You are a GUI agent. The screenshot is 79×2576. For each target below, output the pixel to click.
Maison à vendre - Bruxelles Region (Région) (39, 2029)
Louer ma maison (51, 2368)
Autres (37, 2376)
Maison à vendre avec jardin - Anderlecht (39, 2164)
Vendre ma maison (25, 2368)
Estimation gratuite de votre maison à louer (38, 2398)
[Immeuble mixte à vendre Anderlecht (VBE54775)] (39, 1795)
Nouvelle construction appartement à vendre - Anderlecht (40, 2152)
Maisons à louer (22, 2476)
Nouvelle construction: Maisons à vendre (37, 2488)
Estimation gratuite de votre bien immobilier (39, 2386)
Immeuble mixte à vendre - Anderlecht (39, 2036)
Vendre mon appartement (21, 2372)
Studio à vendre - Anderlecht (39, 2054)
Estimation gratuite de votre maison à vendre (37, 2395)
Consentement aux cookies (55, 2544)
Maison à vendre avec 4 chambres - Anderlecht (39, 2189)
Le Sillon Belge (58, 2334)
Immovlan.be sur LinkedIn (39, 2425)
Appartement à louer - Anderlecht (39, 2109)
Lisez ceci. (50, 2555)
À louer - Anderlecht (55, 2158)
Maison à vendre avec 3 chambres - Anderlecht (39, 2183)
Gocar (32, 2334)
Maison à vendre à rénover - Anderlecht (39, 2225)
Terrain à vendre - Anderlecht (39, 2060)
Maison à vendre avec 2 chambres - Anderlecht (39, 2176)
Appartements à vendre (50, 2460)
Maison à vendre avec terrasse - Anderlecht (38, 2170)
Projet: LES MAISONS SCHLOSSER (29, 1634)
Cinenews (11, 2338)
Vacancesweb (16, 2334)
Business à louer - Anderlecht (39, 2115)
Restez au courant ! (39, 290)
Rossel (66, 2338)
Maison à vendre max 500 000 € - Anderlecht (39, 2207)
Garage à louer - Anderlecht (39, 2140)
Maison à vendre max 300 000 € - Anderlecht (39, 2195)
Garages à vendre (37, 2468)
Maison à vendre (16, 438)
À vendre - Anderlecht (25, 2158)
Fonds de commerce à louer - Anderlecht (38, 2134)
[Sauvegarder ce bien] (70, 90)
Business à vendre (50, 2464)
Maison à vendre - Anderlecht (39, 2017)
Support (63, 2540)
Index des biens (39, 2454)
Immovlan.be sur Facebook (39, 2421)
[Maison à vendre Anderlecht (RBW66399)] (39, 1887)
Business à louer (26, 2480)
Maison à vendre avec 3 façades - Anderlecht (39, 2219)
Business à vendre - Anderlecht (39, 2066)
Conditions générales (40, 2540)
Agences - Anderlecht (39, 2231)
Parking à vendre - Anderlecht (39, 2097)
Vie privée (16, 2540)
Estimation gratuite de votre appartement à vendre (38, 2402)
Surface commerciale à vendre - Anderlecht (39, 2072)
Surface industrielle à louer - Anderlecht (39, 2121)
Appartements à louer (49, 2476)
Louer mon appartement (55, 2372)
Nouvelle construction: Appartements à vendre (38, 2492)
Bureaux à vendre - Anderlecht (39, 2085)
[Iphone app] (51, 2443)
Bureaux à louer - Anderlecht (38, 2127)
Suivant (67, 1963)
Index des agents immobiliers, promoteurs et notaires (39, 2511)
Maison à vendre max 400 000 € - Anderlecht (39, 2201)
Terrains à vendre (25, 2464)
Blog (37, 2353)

--------------------------------

▸ **HOW TO COMPLETE THIS TASK**
Give the number of lines in the material above that include the string "votre", with no further text.

▸ **ANSWER SECTION**
4